Councils have expressed concern at a potential spike in referrals to children’s social services for support, after it emerged that the number of children referred fell by almost a fifth during the height of the COVID-19 lockdown between April and June.
The Local Government Association said children’s social care teams had received 41,190 referrals between April and June – around 18% lower than the same period over each of the past three years.
A total of 1,640 children started to be looked after as a result over the same period – down a third on the same period over each of the past three years.
The LGA said councils had deep concerns about falling referrals. “They are working with their partners and communities to try to identify children who may be at risk and putting in place plans to ensure that if referrals spike when children return to school this week, they are able to ensure children and families get the right help quickly.”
It also warned that funding pressures and increased demand for child protection services prior to the pandemic had led to councils being forced to scale back or cut universal and early help services altogether.
The LGA called on the Government to use the forthcoming Spending Review to ensure councils have long-term, sustainable funding to invest in preventative, universal and early help services..
Cllr Judith Blake, Chair of the LGA’s Children and Young People Board, said: “The impacts of the pandemic will be far reaching for some children, young people and their families.
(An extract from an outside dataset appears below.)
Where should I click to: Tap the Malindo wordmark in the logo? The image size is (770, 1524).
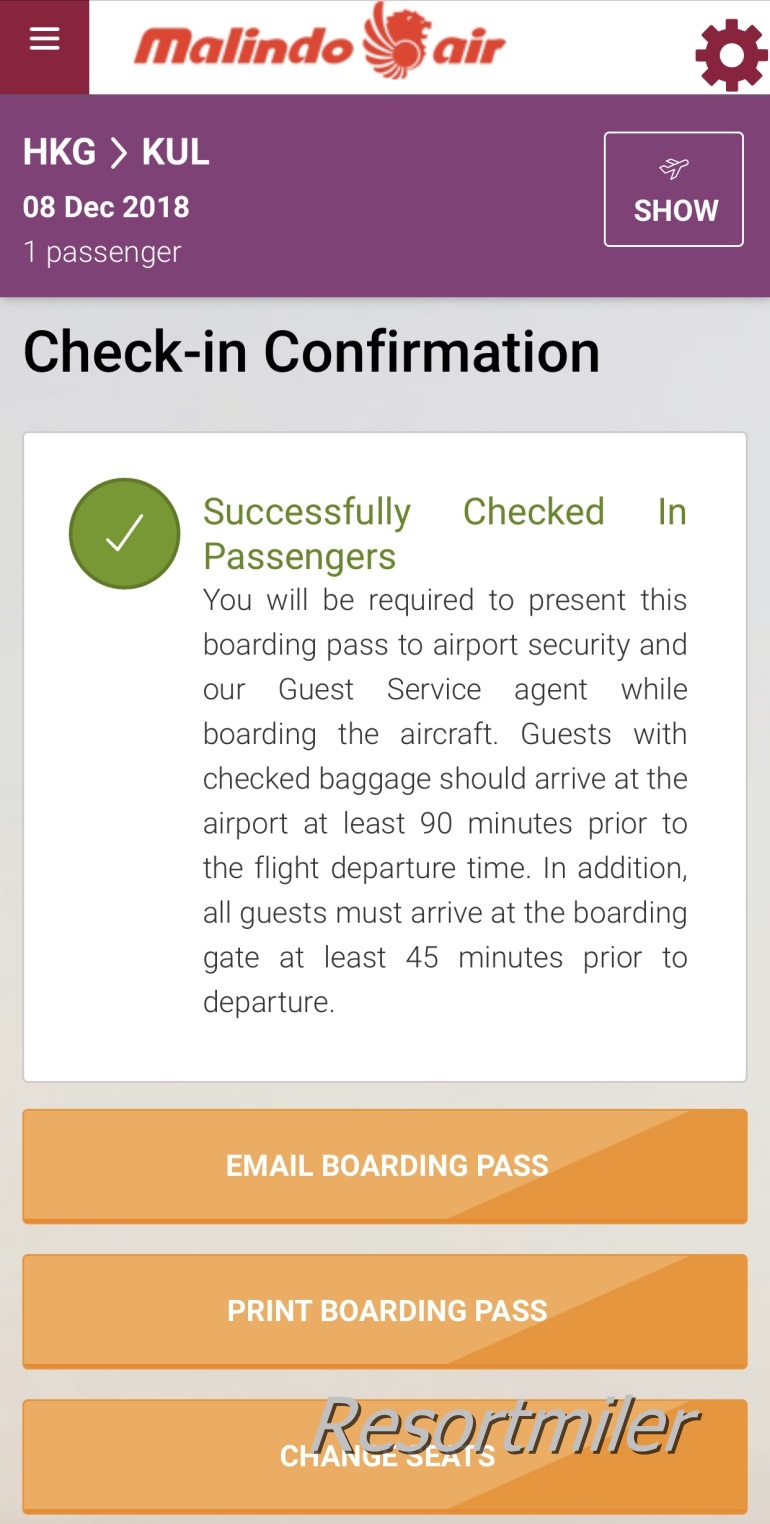245,46
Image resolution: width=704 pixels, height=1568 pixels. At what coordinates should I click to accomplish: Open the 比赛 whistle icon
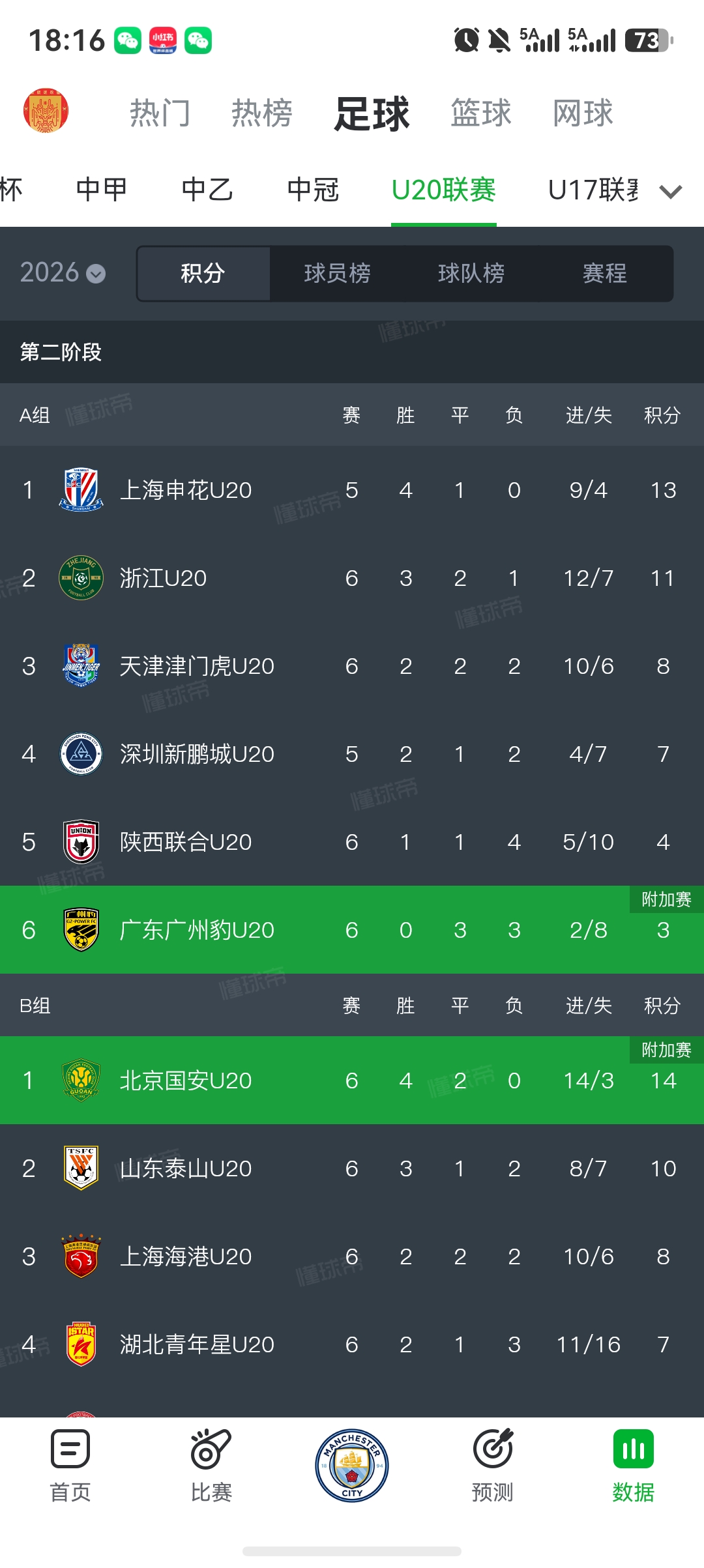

As this becomes clearer, more children and their families are likely to need support and councils expect to see a significant rise in referrals to children’s social care and demand for wider children’s support services.
“Some children and their families will need significant interventions, but others will just need some extra help to get through a difficult period. It will be essential that the right services can be there to support them and help them cope.
“It is vital that councils have the funding they need to support children, young people and families during the current phase of the crisis and beyond. Investment in crucial preventative services would mean help can be available when it is first needed and not when families and young people reach crisis point.”